**EXERCISE GOAL**
Please write the next part of the forum thread about losing confidence with a shared horse, starting after its final sentence.

# Confidence...



## JLML (May 12, 2018)

Hello all. I’m new here and have joined to discuss a horsey matter because I have no horsey friend as such. 

I’m currently sharing an OTT TB, the owner has two and I ride the least experienced in terms of retraining. We’ve had an agreement for about 4yrs now. 

The owner took a chance on me. Her horse was jockey-less, and I was the only person to respond to all her ads for a sharer. I wasn’t really very experienced, certainly not experienced enough. But we muddled through and here we are 4yrs later!

The horse has never been easy, but ive had good instructors. And a willing attitude. About 18mths ago, owner moved to a new yard about an hour away, and I continued our arrangement, but she asked me for more money. At the time I was happy to pay as she felt the new yard had facilities that warranted the increase. I would probably agree. 

The horse and I have never truly bonded. It’s been a slog. But suddenly now he’s nappy and the owner refuses to have him checked by vets for arthritis, kissing spines or ulcers (suggestions from H&H forum) as horse is already exempt so much on ins. Owner is convinced I need more lessons. I’d agree. But on this horse I am making one step forward but then 3 back all the time. And it’s ruining my confidence. 

On top of it all, with lessons, diesel and extras, it’s costing me £500pm to share this horse and takes me two hrs to travel there and back without even riding. 

I know having a share is right for me, because ownership is beyond me (I’m in the army and away a lot-which owner tolerates well) but I can’t help thinking this is not the one any more. Am I being terribly unfair? Am I wasting owner’s time? She ‘needs’ my money, and I’d feel awful if she had to lose one of the horses because I left...but I’m really not very happy...she keeps telling me it’s all in my head and I just need to be bolder and more assertive. And get some more lessons. I just want to ride as little as possible. I used to ADORE this horse, but I can’t stand him now ☹


----------



## Teddy-dog (Nov 2, 2017)

Tbh if I were you I would look for another share. You could have your own for 500 a month!! That’s a lot to pay for a share.

You say you liked this horse and you never truely bonded. Horses take a lot of time and money and it’s supposed to be fun. Go find a share you can have fun on before this horse completely knocks your confidence! It’s a hard thing to get back once it’s lost.

**RECORDS**

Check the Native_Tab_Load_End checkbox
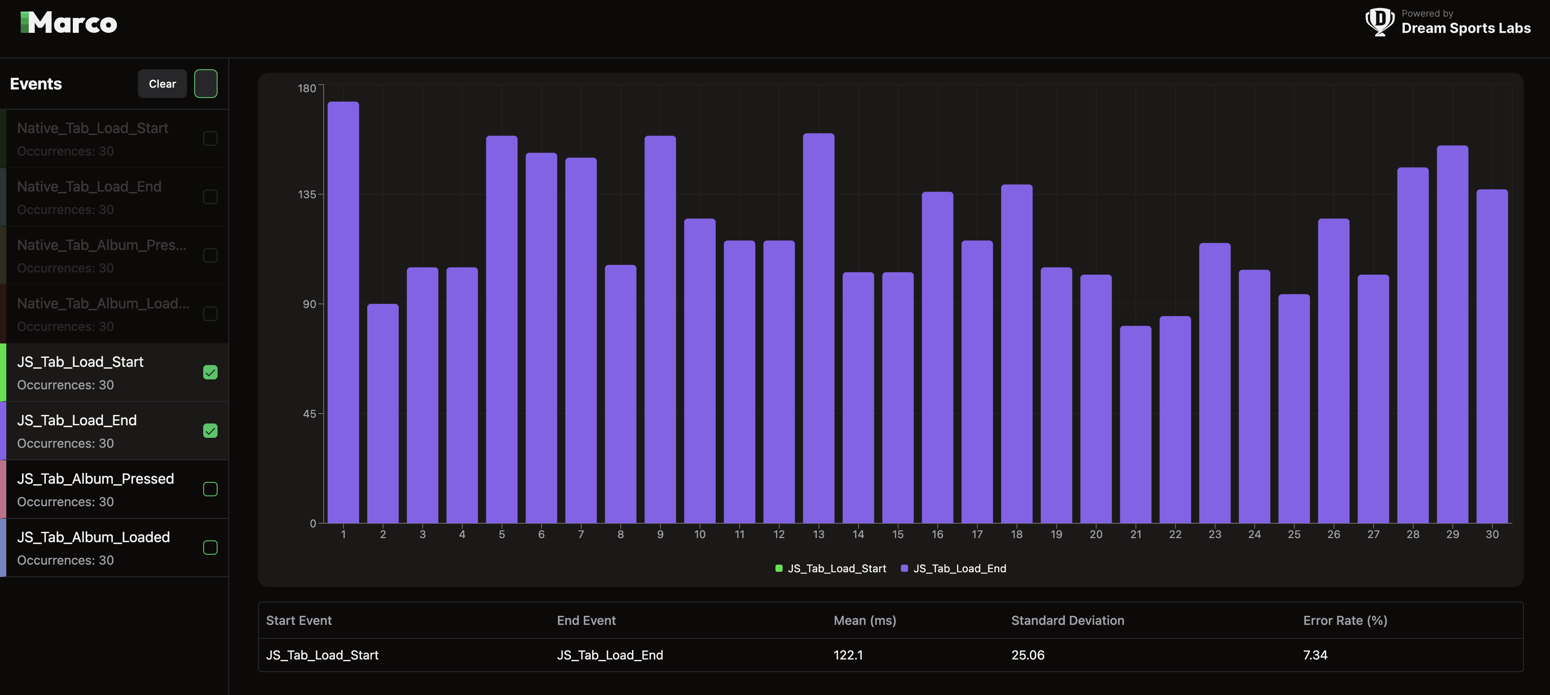Screen dimensions: 1550x695 coord(210,197)
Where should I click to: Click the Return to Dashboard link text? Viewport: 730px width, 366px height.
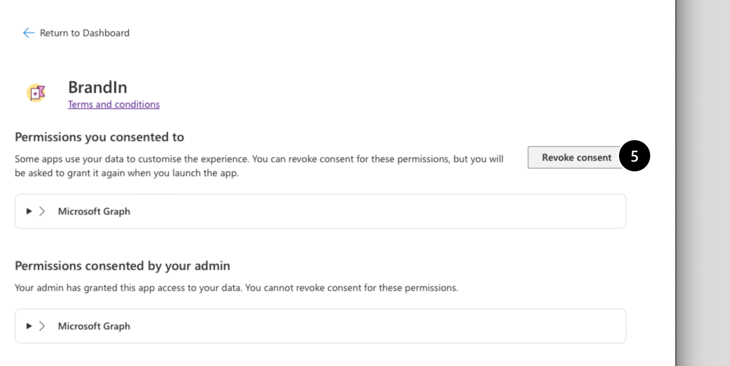point(85,33)
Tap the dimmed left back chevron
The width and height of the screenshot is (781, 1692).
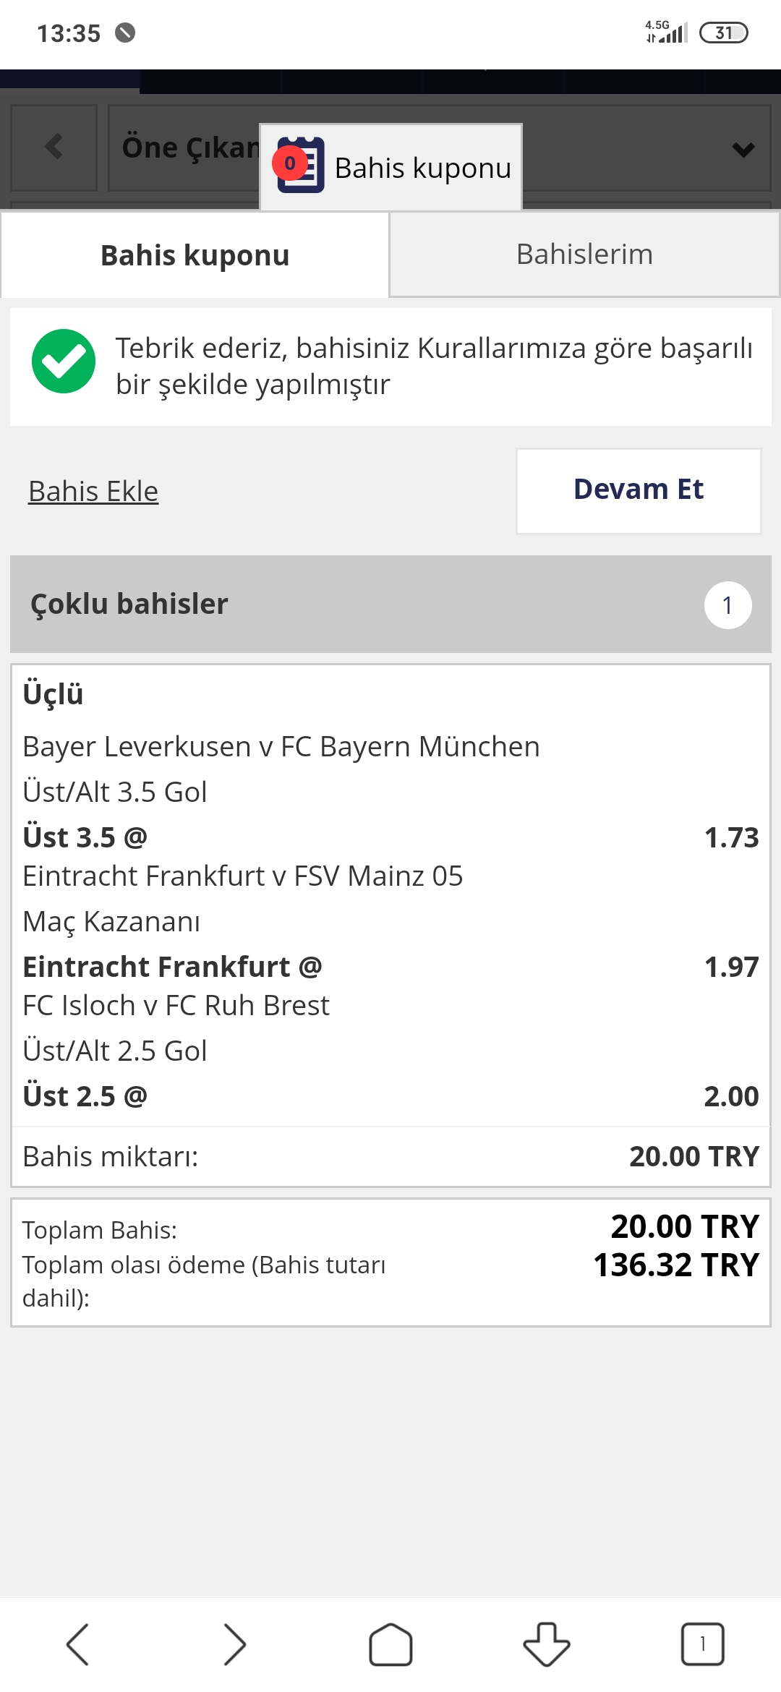(x=54, y=147)
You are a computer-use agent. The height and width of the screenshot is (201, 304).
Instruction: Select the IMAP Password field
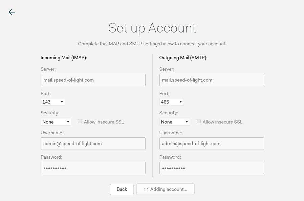click(x=93, y=168)
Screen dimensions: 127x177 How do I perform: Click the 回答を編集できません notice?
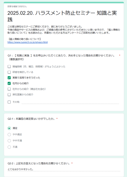pyautogui.click(x=17, y=7)
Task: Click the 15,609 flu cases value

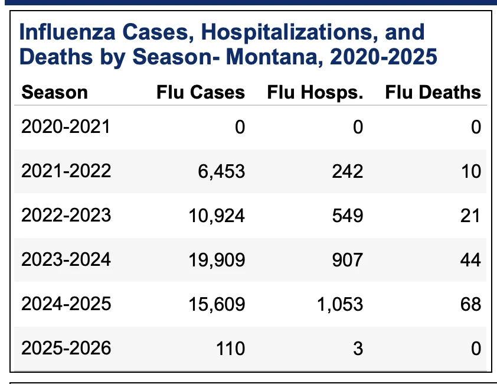Action: pos(217,304)
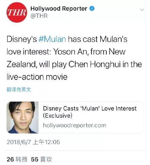Click the tweet body text paragraph
The image size is (150, 165).
click(x=74, y=58)
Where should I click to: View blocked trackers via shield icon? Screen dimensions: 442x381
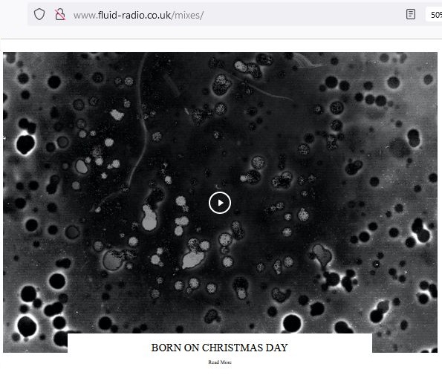39,14
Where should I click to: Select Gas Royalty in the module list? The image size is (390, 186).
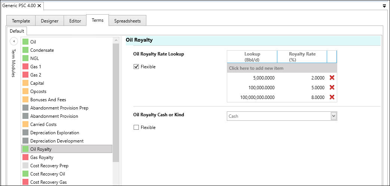(x=42, y=158)
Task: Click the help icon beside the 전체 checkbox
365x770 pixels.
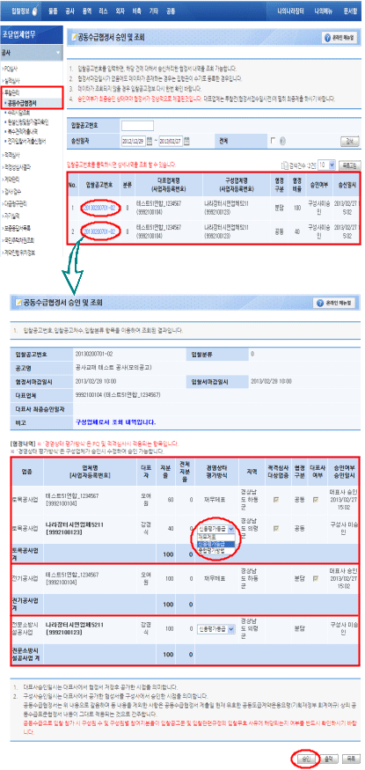Action: point(282,141)
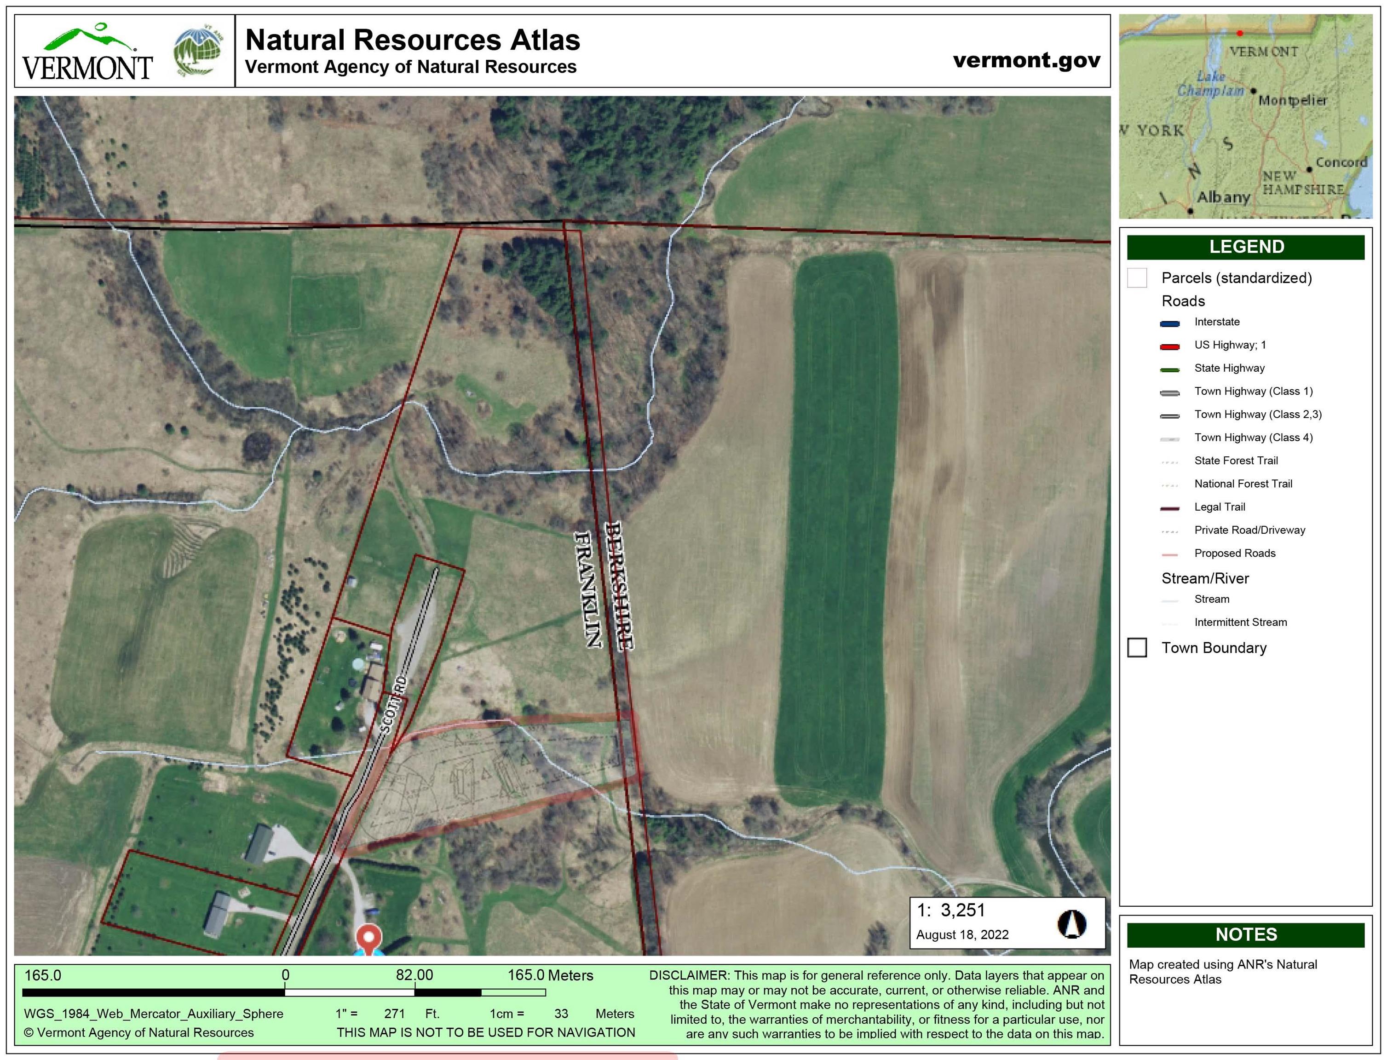Click the Legal Trail dark line symbol
Screen dimensions: 1387x1060
pos(1169,509)
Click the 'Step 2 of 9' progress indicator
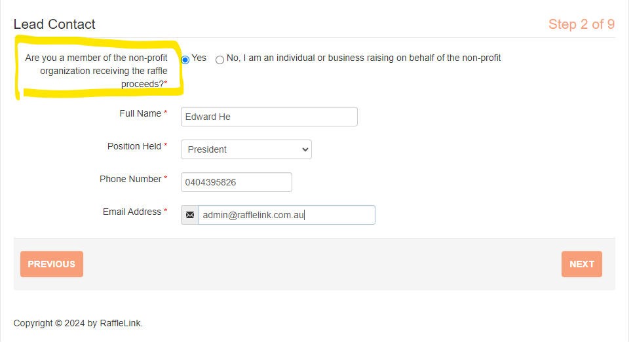Image resolution: width=633 pixels, height=342 pixels. tap(581, 24)
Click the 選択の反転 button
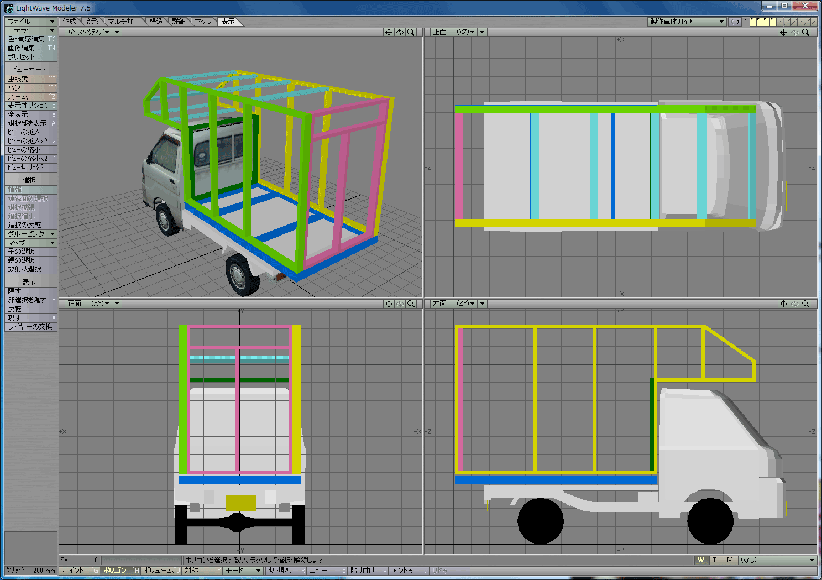This screenshot has height=580, width=822. tap(31, 225)
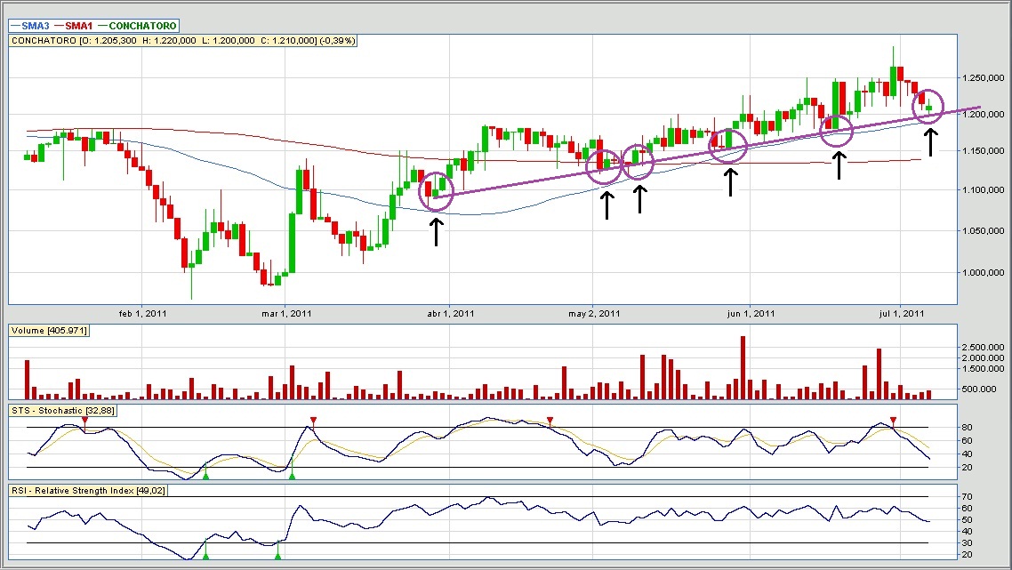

**EXERCISE RESPONSE**
It doesn’t matter if the owner needs your money, as harsh as that may sound, they can find another sharer, or they will need to find a way to pay for THEIR horse.


----------



## JLML (May 12, 2018)

I mean, when I total up all the costs of everything, that’s how much I’m losing (and that’s what it feels like I’m doing) to be involved with this animal. 

I guess I’m nervous to leave this environment. I’m in Wiltshire and shares where I can do pretty much what I like are hard to come by. And after 4yrs, I’m friends, to an extent, with the owner. She’s a bit bullish, but I have very little else as far as a social life is concerned.


----------



## Teddy-dog (Nov 2, 2017)

JLML said:


> I mean, when I total up all the costs of everything, that's how much I'm losing (and that's what it feels like I'm doing) to be involved with this animal.
> 
> I guess I'm nervous to leave this environment. I'm in Wiltshire and shares where I can do pretty much what I like are hard to come by. And after 4yrs, I'm friends, to an extent, with the owner. She's a bit bullish, but I have very little else as far as a social life is concerned.


I think that's still a lot of money to be shelling out for something you don't sound like you're enjoying.

You really need to think about your confidence with the horse. It's an easy thing to lose when you're involved in horses and a hard thing to get back. A nappy horse could just be the fact he's nervous in his new place.. or it could be pain related. Is there any reason you can't ride her other horse if that one is better trained?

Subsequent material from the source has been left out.